Benjamin Pond

Benjamin Pond ( * 1768 in Stockbridge, Massachusetts, † October 6, 1814 in Schroon, New York) was an American lawyer and politician. Between 1811 and 1813, he represented the State of New York in the U.S. House of Representatives.

Career

Benjamin Pond grew up during the British colonial period. He attended community schools. In 1800 he moved to Poultney (Vermont ) and from there into the part of the Town of Crown Point (later Schroon ), which now part of the Town of North Hudson (New York) is. He worked in agriculture. In 1804 he was justice of the peace and supervisor. He then went to a 1808 employment as a judge at the Court of Common Pleas in Essex County to, but continued to live in Schroon. Between 1808 and 1810, he sat in the New York State Assembly.

As opponents of a strong central government, he joined at that time, which was founded by Thomas Jefferson Democratic- Republican Party. In the congressional elections of 1810 Pond was in the eighth election district of New York in the U.S. House of Representatives in Washington DC chosen, where he became the successor of John Thompson on March 4, 1811. He retired after the March 3, 1813 out of the Congress.

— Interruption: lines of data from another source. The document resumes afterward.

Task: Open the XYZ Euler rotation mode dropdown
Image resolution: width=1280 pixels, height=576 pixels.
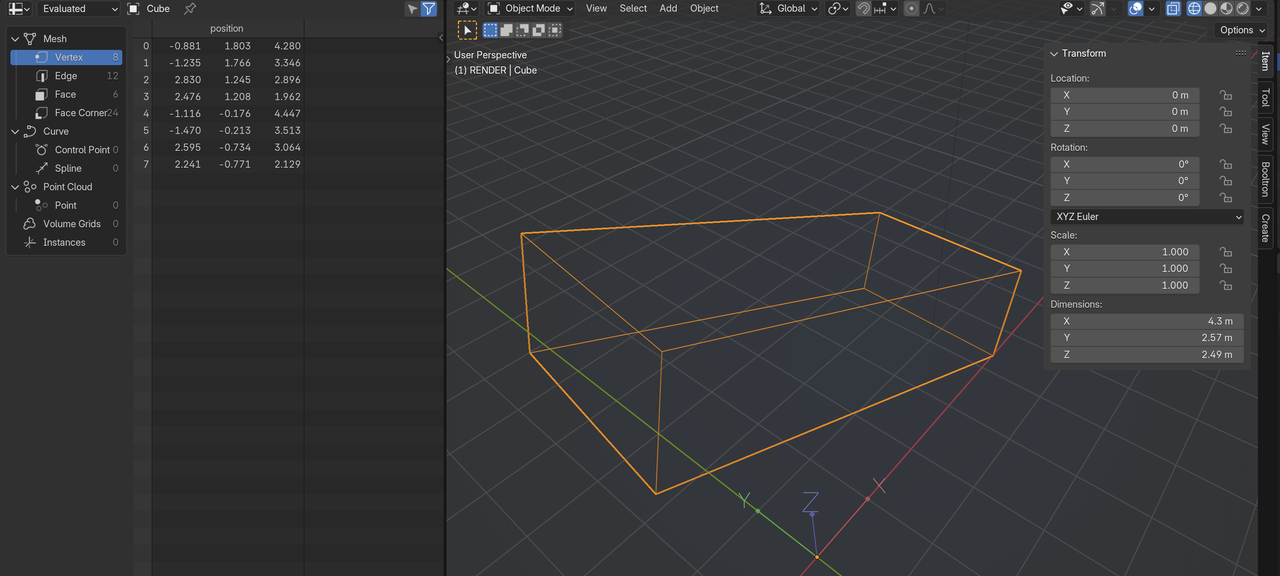Action: 1148,216
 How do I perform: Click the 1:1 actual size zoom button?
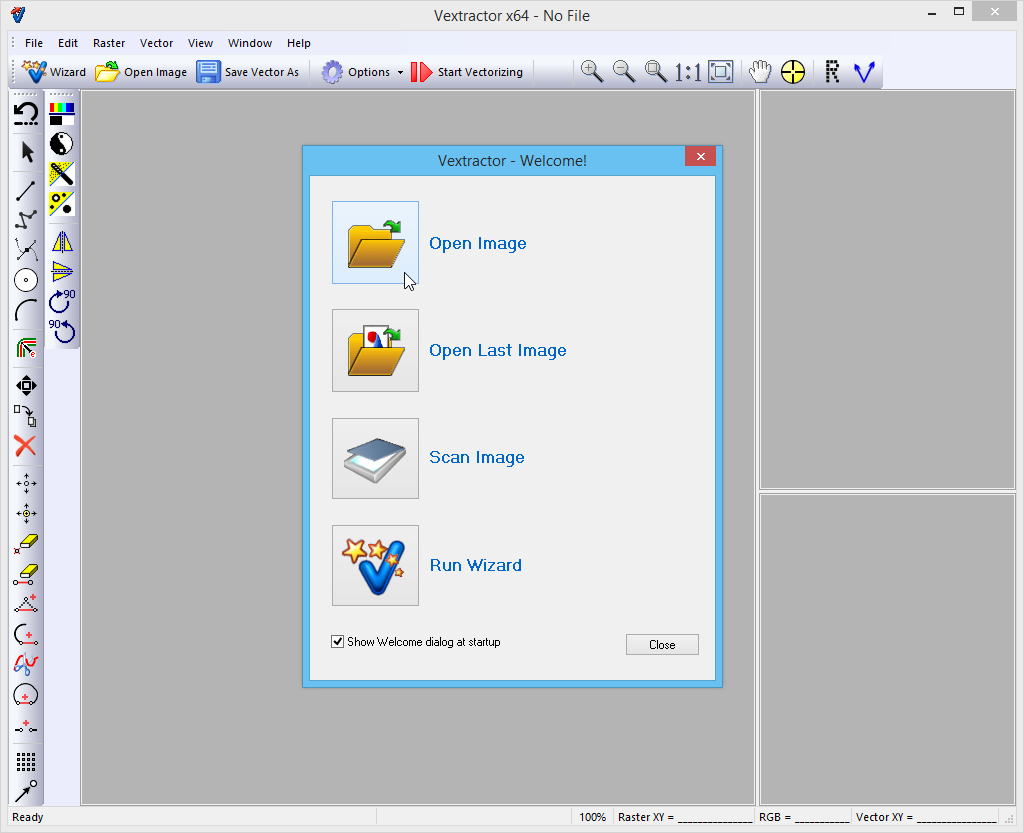pos(687,72)
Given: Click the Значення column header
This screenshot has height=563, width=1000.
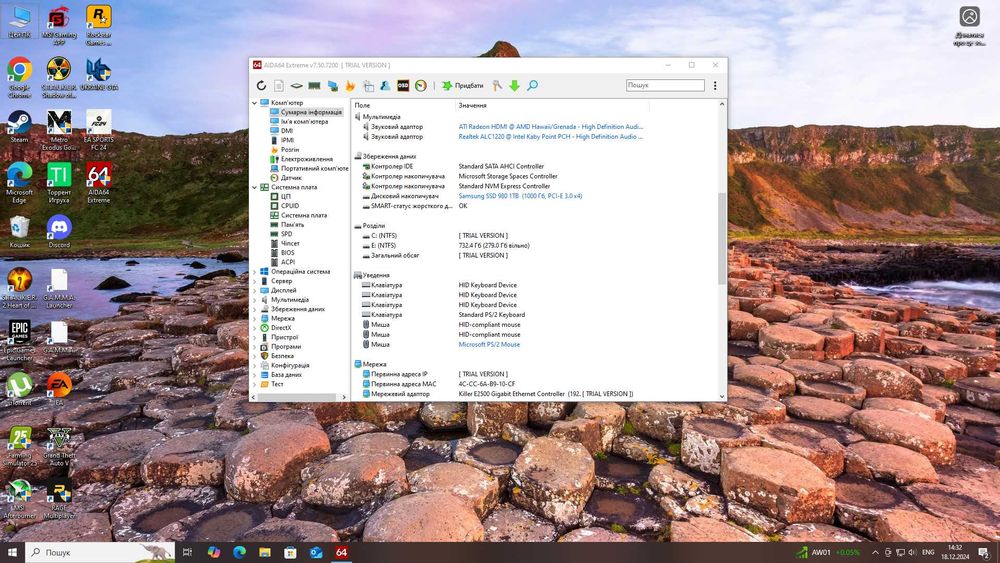Looking at the screenshot, I should [473, 105].
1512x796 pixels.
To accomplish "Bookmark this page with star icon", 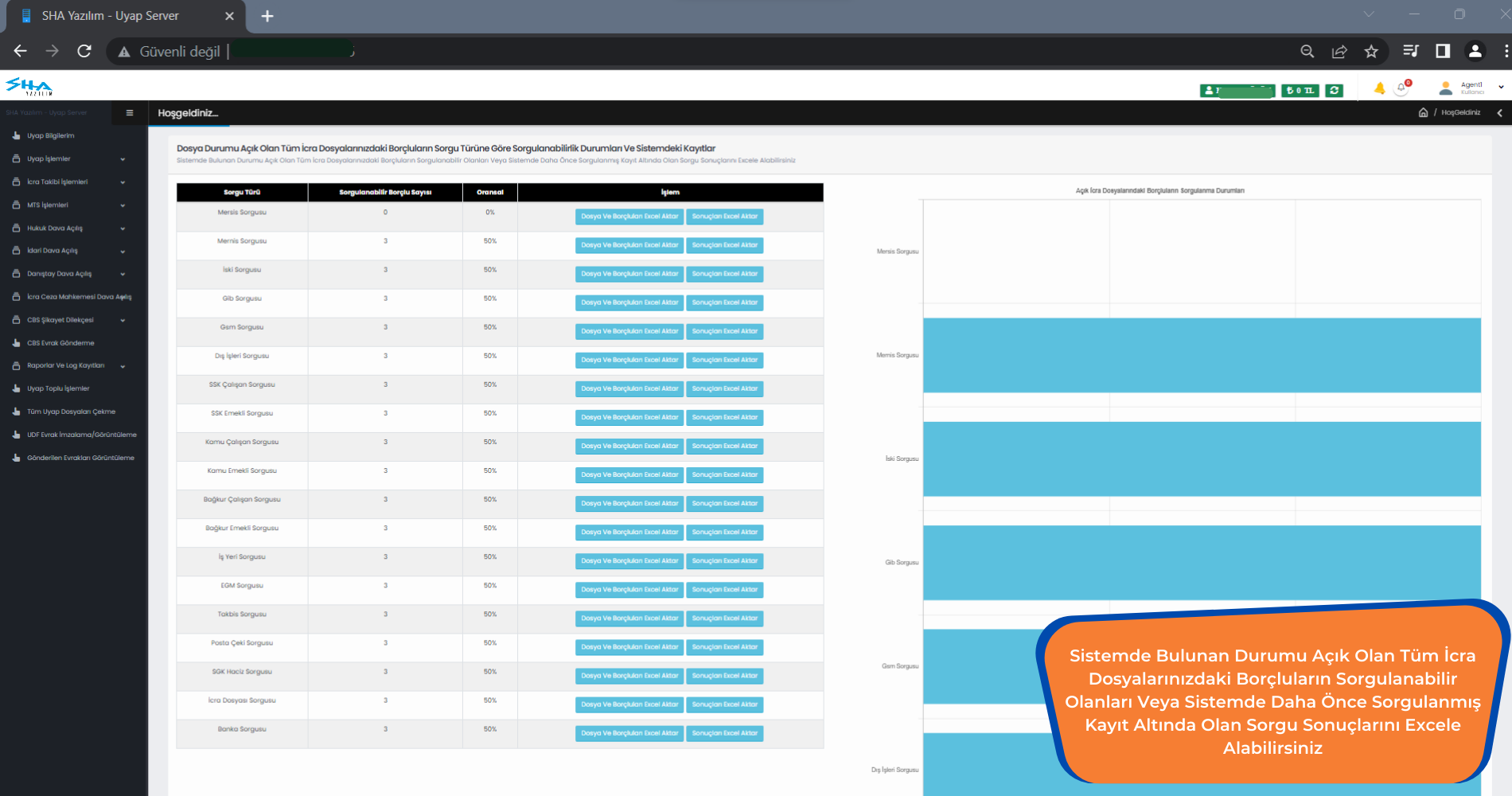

Pond served in the British -American War. He participated as a volunteer in September 1814 at the Siege and Battle of Plattsburgh in Captain Russell Walker's company in the 37th Regiment of the National Guard of New York. Pond was elected to the 14th Congress, but died before the beginning of the term of office on October 6, 1814 from the effects of a disease which he had contracted at the siege of Plattsburgh. His body was buried in the Pine Ridge Cemetery in North Hudson. On September 3, 1923, his remains were reburied at the Riverside Cemetery in Elizabethtown.